» EXERCISE OBJECTIVE:
Convert the lines from the line with "The width and" to the line with "cell picker icon" into a Markdown table with the columns No. and Text, one numbered row per line and no rows for blank lines. Leave the pictures out.

» RECORDS SHOWN:

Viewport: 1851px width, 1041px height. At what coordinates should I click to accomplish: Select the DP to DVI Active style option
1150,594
==
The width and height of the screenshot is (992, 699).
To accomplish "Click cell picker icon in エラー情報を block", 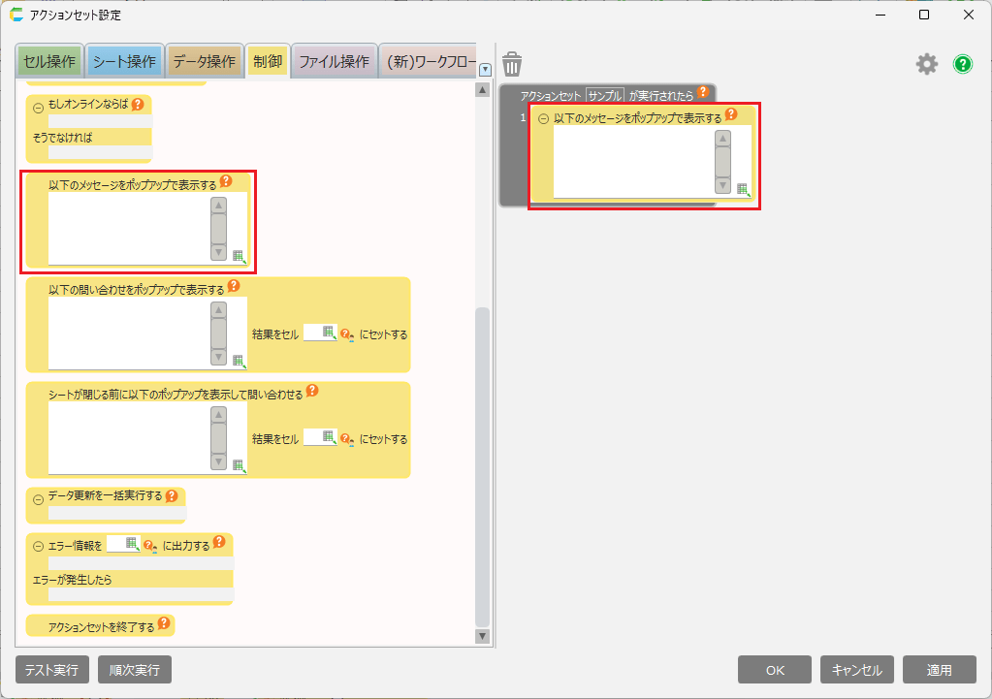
==
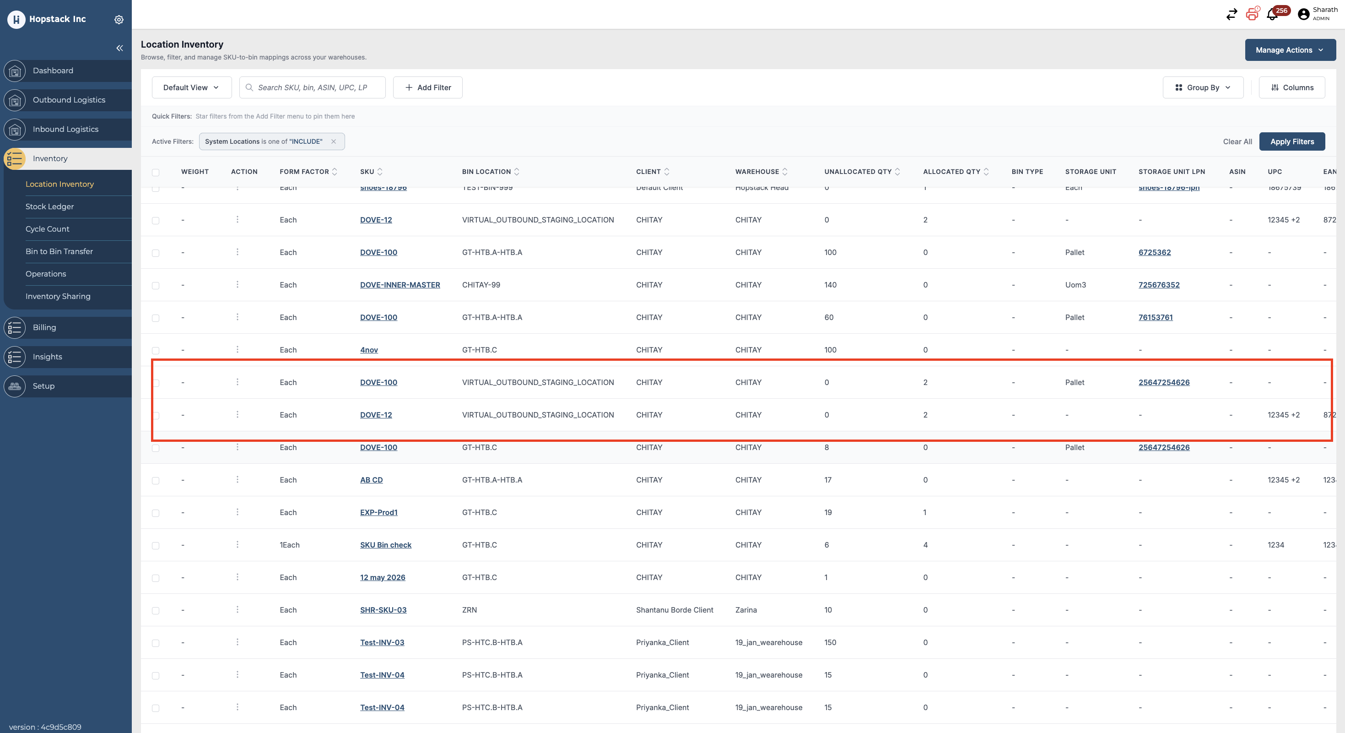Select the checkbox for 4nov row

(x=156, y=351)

» FINISHED ANSWER:
| No. | Text |
|---|---|
| 1 | The width and height of the screenshot is (992, 699). |
| 2 | To accomplish "Click cell picker icon in エラー情報を block",  |